Оттолкнувшись от парты, он встает во весь рост. Но спина еще немного наклонена, словно не готова выровняться.

— Ты воспользовалась тем, что я позволил тебе залезть в мою бошку. Ты спросила, блядь, то, что нужно было тебе, а не то, что просил я.

Он чуть ли не плевался ядом.

Ебанатка. Это так поступает святая Грейнджер?

Не был бы он в эффекте после Веритаса, давно бы психанул. Только голову разносило, а все тело рвалось на части.

Никогда он больше не будет доверять этой противно-тупой Грейнджер.

И какого хера он вообще сделал это? Доверился ей?

Его даже передернуло от этой мысли.

Довериться грязнокровки. Ахуеть. Этот ж как надо было головой стукнуться?

И, мало того, она ж еще спрашивала, что ее интересовало. Она же тупо воспользовалась им, поимела, мать ее.

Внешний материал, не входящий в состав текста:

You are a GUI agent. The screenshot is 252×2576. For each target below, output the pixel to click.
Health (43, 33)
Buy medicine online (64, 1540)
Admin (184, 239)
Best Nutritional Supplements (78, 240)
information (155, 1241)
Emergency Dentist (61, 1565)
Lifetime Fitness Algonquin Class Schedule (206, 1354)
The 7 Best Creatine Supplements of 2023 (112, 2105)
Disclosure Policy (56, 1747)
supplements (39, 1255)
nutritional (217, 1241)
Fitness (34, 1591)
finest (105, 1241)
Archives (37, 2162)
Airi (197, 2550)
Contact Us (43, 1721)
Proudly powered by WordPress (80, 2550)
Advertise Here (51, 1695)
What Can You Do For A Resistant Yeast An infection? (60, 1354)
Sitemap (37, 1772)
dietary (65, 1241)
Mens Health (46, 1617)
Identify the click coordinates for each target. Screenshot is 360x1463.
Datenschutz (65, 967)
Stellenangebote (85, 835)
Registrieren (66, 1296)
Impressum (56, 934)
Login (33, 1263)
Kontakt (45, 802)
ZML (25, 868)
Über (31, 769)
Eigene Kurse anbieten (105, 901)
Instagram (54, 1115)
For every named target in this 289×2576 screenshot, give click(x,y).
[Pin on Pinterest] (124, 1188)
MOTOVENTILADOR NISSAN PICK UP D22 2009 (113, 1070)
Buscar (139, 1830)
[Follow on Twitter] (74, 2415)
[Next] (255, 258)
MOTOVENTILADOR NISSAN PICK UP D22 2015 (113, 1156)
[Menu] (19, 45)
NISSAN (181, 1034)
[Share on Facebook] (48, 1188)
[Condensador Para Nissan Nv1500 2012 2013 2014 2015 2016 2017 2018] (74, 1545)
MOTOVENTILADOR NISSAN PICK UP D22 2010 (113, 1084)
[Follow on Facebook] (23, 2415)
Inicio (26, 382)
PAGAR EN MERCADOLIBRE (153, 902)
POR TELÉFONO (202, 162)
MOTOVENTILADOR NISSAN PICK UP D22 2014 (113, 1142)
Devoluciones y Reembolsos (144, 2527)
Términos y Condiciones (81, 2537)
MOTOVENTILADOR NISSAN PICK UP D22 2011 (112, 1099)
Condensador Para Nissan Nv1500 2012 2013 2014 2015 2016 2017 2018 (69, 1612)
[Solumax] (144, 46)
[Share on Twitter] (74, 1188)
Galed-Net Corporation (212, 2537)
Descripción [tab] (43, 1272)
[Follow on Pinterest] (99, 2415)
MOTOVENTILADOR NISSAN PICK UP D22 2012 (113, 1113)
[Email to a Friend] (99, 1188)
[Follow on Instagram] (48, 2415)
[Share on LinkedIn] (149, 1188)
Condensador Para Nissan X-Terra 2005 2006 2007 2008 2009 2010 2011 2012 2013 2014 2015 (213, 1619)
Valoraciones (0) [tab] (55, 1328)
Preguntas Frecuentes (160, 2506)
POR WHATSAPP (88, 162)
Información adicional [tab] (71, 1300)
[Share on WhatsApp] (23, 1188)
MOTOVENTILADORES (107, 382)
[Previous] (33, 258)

— Но… Я… Драко, — ее брови взлетели вверх от бессилия.

— Но… Ты… Драко, — презрительно скопировал он ее. — Ебу я, что ты там “но”, “я”, “Драко”.

Она подскочила к нему, положив руку на плечо.

Ее взгляд перемещался по бордовому лицу.

— Ты глухая, что ли? Убрала!

Его мутило от дозы того презрения, что вылилось на него.

От презрения к ней, к ее “заботе”, к себе. За то, что он так поверил ей.

Поверил?

Да она сама даже не хотела этого. Согласилась под его напором.

И с фига ему нужно было это? Попросил бы Блейза, написал вопросы — друг бы задал все точно так, как на листе.

Но нет, блин! Нужно было прийти к ней, к этой взволновано-испуганной девушке, что стояла перед ним сейчас.

— Отойди.

Но она не двигается. Словно приросла на месте.

— Извини меня.

— Уйди.

Жалобная. Она была такая жалобная, просящая прощения.

И так было всегда — плохо поступил Драко, но никогда не извиняется. Сделает хоть что-то не так Гермиона — распинается, чтобы не держали обиду на нее.

— Пожалуйста.

Она стоит, чуть ли не плача.

Снова. Снова она сделала что-то не так. Снова она виновата.

И от этого стало еще обиднее, еще больнее невидимый кол встрял в содрогающуюся грудь.

Она не плакала, просто тяжело дышала. Вздыхала, пытаясь остановить его одним только взглядом.

Безуспешно. Это было безуспешно под его яростным расположением духа.

Горячая рука тяжело отталкивает ее от выхода, и парень быстрыми шагами направляется к двери.

Но в голове крутятся последние слова, которые так хочется сказать. Не оборачиваясь, он бросает:

— Ты поступила как тварь, Грейнджер.